Following Olsen’s approach, I create a simple customer survey centred on the themes uncovered through the earlier interviews - plus some additional areas perceived as important internally. It takes about 30 minutes to construct. I get hold of a distribution list and… fire!
One week later: and the results are in. For all the internal talk of scrappy design and the desire to acquiesce to noisy clients, we have two outstanding problem areas to tackle first: Stability and Login. People just want to get into the damn thing without having identity issues - and they don’t want their work to be lost mid-session when they’re in there.
Telling the story
Finding my visual hook
I now have a clear set of priorities to go after. But the job is only half done: internal communications are vital and I need my stakeholders to believe in the data. These ambitious leaders have come to believe they always know what’s right for their customers. They are not accustomed to making data-driven decisions, but they are smart and pragmatic.

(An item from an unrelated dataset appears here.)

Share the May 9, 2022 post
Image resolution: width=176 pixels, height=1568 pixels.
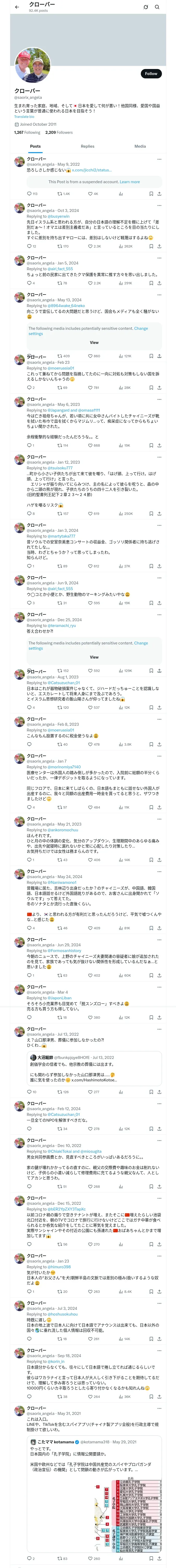click(159, 194)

I need a novel but straight-forward way to sell the data. A bar-chart is too bland, while formats like pizza-charts are too intricate. So I go with something in-between: a Radar chart. More often used in competency analysis or console games like FIFA, it feels just right for this data and audience. Within ten minutes, I’ve put it together, looking something like this:
Just a couple of weeks after taking the product on, I’m back on Zoom - this time with a wider group. I present my initial diagnosis of the product’s malaise, give a broad sense of where we stand compared to competitors, make recommendations around what we should look to measure - and give a clear, data-supported view on where we should focus our immediate attention. The structure of the Importance / Satisfaction survey helps raise the level of debate and the radar chart helps everyone grasp where our biggest problems lie. The requests for UI tinkering go out the window - as do client X’s feature request. All eyes turn to stabilising the product and making login in easier and more reliable.
With priorities now set, all we need to do now is turn the product around.
Pairing Dan Olsen’s survey structure with the radar chart worked well for me here. But this project underlined some far broader principles that I’ve remembered ever since:
Quick discovery is always better than no discovery
Talking to customers is often less time consuming - and more fun - than debating assumptions in meetings
Data will trump opinion in most environments - it will raise the level of debate too
Data visualisation can be used as a narrative tool. Choose a compelling (but not gimmicky) format that’s right for your audience and story. This doesn’t need to be technically complex. Playing around with tools like Sheets and Excel can help you stay current
Product Managers must move beyond stakeholder assumptions. We didn’t suddenly leap from feature factory to empowered team here: far from it, in fact. But we must assert our agency and take steps towards domain expertise, no matter how challenging the environment. This is how we add value to our users and businesses.